EXERCISE BRIEF.
Copy, exactly and without additions, every line in the records below from the one holding "Task: Focus the Search input field" through the one holding "Task: Click the fit-to-view", both ends included.

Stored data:
- Opening Delimiter -
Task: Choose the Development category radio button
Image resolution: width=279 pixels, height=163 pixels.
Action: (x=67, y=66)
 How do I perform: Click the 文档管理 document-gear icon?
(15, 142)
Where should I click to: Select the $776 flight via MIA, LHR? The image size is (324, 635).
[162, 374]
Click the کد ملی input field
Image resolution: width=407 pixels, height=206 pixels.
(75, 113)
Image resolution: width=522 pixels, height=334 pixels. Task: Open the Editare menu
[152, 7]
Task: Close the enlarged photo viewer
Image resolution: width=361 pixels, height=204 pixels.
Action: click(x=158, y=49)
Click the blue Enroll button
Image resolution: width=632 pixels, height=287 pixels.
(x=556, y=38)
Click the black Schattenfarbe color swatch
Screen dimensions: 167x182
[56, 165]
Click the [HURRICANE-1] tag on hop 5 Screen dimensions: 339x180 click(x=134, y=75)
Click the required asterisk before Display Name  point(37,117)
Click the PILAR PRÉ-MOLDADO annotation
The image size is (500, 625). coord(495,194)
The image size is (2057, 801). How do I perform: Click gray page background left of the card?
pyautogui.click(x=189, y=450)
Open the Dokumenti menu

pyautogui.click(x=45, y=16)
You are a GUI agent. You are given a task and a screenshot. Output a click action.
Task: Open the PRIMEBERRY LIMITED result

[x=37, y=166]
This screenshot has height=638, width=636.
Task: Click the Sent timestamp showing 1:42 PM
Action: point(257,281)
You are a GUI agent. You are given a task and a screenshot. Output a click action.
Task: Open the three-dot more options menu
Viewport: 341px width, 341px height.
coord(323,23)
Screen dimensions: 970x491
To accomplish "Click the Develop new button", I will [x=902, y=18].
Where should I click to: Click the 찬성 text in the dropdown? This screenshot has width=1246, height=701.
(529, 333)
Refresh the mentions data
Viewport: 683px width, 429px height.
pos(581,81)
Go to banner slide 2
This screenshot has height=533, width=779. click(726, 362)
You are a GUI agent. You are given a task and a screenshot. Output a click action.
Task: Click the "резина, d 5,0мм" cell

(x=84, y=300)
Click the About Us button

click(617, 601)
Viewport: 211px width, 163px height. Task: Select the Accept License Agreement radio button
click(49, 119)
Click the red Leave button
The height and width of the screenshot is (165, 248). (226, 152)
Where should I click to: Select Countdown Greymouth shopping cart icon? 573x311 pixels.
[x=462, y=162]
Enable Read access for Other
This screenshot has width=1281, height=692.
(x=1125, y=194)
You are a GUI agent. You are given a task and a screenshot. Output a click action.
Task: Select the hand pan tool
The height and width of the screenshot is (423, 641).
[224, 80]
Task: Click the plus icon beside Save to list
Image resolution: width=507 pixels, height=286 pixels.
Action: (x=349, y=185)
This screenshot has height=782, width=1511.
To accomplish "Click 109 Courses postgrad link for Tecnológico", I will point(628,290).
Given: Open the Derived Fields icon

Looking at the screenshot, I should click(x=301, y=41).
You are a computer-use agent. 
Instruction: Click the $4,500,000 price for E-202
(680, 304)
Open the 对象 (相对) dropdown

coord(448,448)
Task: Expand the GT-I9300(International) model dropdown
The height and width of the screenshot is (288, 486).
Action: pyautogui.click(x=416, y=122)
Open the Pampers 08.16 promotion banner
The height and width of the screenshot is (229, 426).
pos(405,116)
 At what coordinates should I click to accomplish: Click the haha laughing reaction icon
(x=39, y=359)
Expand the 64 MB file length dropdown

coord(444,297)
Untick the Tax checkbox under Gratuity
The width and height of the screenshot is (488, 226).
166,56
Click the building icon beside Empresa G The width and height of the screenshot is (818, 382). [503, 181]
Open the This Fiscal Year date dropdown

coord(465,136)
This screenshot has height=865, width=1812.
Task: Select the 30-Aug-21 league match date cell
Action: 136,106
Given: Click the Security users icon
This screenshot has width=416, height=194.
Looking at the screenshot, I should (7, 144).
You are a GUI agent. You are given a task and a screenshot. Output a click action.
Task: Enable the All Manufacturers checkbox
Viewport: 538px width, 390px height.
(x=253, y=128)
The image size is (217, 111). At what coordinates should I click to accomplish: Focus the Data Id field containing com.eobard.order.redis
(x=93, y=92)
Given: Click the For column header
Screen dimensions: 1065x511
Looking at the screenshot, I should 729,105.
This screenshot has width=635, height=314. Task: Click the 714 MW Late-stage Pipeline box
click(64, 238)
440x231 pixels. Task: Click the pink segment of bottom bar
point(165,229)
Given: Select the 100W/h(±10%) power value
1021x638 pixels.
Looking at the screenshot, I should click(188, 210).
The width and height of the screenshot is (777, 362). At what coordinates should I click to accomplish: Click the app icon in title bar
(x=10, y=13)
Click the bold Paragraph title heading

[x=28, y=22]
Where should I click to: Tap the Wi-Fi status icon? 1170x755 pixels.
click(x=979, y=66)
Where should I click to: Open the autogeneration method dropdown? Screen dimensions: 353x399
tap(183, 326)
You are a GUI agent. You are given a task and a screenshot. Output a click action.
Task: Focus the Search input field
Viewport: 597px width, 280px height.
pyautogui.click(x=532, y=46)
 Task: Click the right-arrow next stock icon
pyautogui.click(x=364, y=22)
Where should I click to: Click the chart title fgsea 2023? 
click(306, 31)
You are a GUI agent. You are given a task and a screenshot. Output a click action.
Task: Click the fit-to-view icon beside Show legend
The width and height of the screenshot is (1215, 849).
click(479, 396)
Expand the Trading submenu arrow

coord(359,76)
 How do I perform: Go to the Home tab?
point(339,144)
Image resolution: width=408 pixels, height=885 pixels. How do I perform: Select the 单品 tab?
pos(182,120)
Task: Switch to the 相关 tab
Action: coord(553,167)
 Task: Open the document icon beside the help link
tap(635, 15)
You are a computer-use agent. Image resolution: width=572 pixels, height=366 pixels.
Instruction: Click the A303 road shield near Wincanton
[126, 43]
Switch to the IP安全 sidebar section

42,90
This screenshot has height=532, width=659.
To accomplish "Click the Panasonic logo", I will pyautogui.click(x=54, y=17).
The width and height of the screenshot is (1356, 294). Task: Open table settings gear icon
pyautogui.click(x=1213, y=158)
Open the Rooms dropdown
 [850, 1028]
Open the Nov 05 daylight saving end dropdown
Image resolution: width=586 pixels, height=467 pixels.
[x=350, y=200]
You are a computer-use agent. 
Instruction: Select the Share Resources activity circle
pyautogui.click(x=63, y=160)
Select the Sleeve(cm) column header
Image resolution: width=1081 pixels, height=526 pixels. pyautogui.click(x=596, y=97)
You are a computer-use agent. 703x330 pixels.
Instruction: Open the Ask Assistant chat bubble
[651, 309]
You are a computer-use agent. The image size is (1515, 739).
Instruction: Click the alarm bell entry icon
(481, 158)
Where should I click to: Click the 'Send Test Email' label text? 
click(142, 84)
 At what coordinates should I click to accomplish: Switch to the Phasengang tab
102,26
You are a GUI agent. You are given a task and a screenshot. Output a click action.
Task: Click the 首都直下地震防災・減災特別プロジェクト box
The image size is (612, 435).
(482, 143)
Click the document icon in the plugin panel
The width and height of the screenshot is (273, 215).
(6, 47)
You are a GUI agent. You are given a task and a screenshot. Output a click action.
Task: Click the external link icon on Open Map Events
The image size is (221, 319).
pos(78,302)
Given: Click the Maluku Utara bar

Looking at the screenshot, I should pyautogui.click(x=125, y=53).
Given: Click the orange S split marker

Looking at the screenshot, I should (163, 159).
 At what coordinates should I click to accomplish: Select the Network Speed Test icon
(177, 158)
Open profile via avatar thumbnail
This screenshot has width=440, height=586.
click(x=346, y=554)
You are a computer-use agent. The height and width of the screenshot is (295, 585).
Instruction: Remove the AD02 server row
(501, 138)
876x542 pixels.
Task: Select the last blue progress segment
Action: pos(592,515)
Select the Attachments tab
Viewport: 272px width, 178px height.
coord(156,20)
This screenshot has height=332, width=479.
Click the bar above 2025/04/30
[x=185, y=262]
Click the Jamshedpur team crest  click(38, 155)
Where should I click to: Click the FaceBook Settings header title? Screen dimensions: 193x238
- Closing Delimiter -
ANSWER AREA.
Task: Focus the Search input field
Viewport: 597px width, 280px height.
pyautogui.click(x=532, y=46)
 Task: Click the right-arrow next stock icon
pyautogui.click(x=364, y=22)
Where should I click to: Click the chart title fgsea 2023? 
click(306, 31)
You are a GUI agent. You are given a task and a screenshot. Output a click action.
Task: Click the fit-to-view icon beside Show legend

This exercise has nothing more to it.